In sum, we conclude that the trial court was correct in finding preferred venue in Randolph County and therefore grant transfer, vacate the opinion of the Court of Appeals, and remand to the trial court for further proceedings.

SHEPARD, C.J., and DICKSON, SULLIVAN and SELBY, JJ., concur.

NOTES

[1] T.R. 75(A) permits a plaintiff to bring suit in any county qualifying under subsections (1) though (10). Each county is a county of preferred venue. 4 W. HARVEY, INDIANA PRACTICE § 75.2 at 552 (2d ed. 1991). See also Jasper County Bd. of County Comm'rs v. Monfort, 663 N.E.2d 1166, 1167 (Ind.Ct.App.1996) (court determined that two counties have preferred venue status); Storey Oil Co. v. American States Ins. Co., 622 N.E.2d 232, 235 (Ind.Ct.App.1993) (plaintiff may elect to bring suit in any county meeting the rule's criteria and each county is a county of preferred venue).

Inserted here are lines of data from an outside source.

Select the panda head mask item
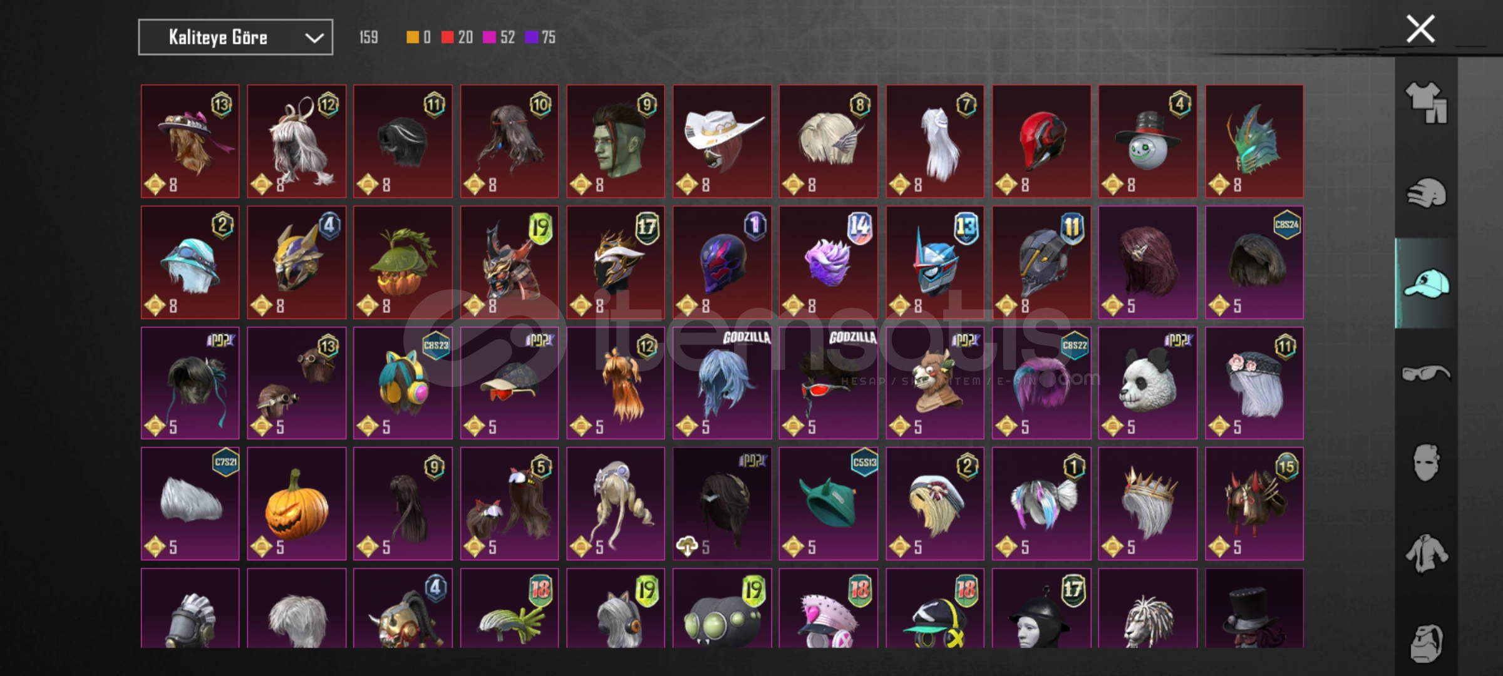Screen dimensions: 1503x676 (x=1147, y=383)
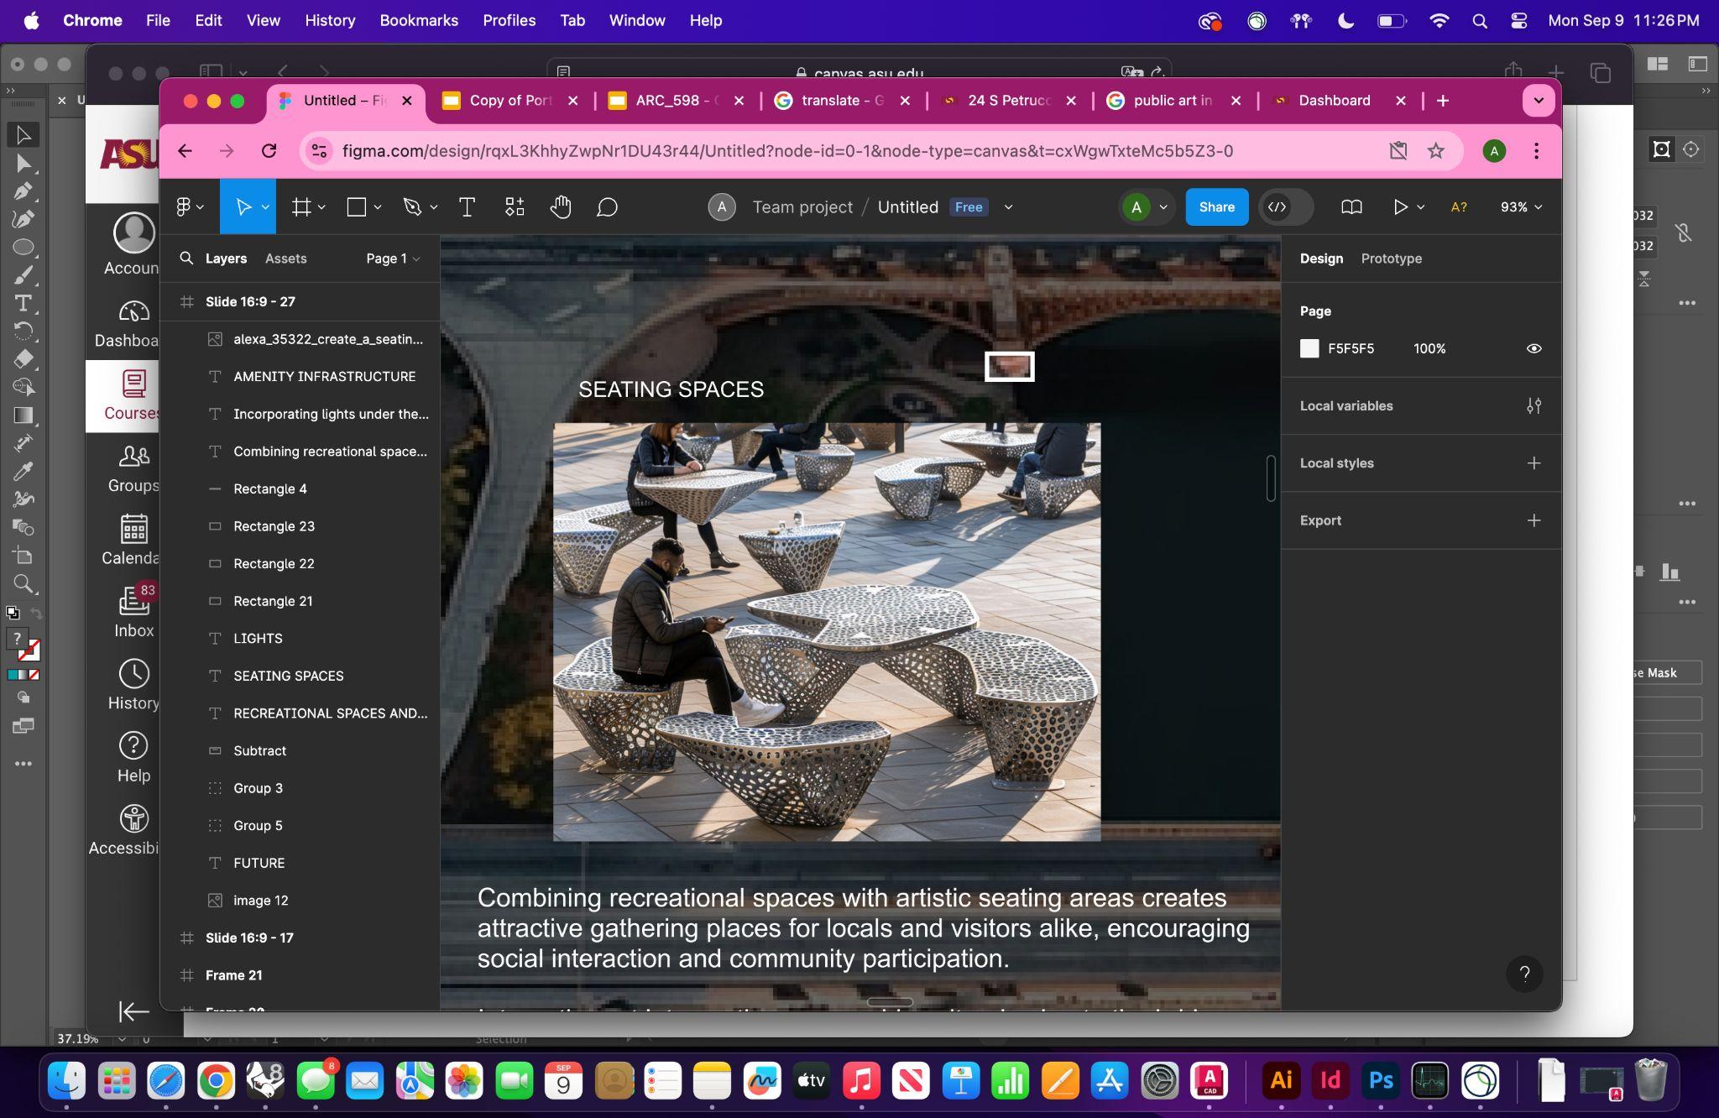This screenshot has width=1719, height=1118.
Task: Click the F5F5F5 page color swatch
Action: click(x=1309, y=349)
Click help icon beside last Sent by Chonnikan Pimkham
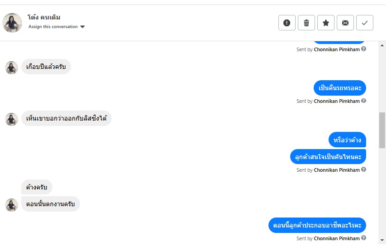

[2] Insurer seems to concede that the "agency" that sold the policy to plaintiffs is an "agent" of defendant for purposes of T.R. 75(A)(4). Assuming this to be true, the Court of Appeals was not correct in suggesting that the provisions of T.R. 75(A)(4) referring to "office or agency" of a defendant requires that the agent, if a separate corporate or unincorporated entity, be named as a defendant. It is sufficient that a named defendant had an agency in the county if the other terms of T.R. 75(A)(4) are met. Because no wrongdoing or even involvement of the agency in Randolph County is alleged, however, the ultimate conclusion of the Court of Appeals is correct that the agency did not create preferred venue because the agency, which sold the policy and did nothing with respect to this coverage dispute, is not one "to which the claim [for breach of contract by denying coverage] relates or out of which the claim arose." T.R. 75(A)(4).

[3] T.R.75(A)(10), by its own terms, is applicable only when T.R. 75A(1)-(9) do not provide preferred venue.

[4] There may, of course, be other grounds for a transfer. See, e.g., Ind.Trial Rule 20 (permissive joinder of parties); and Ind.Trial Rule 76 (change of venue).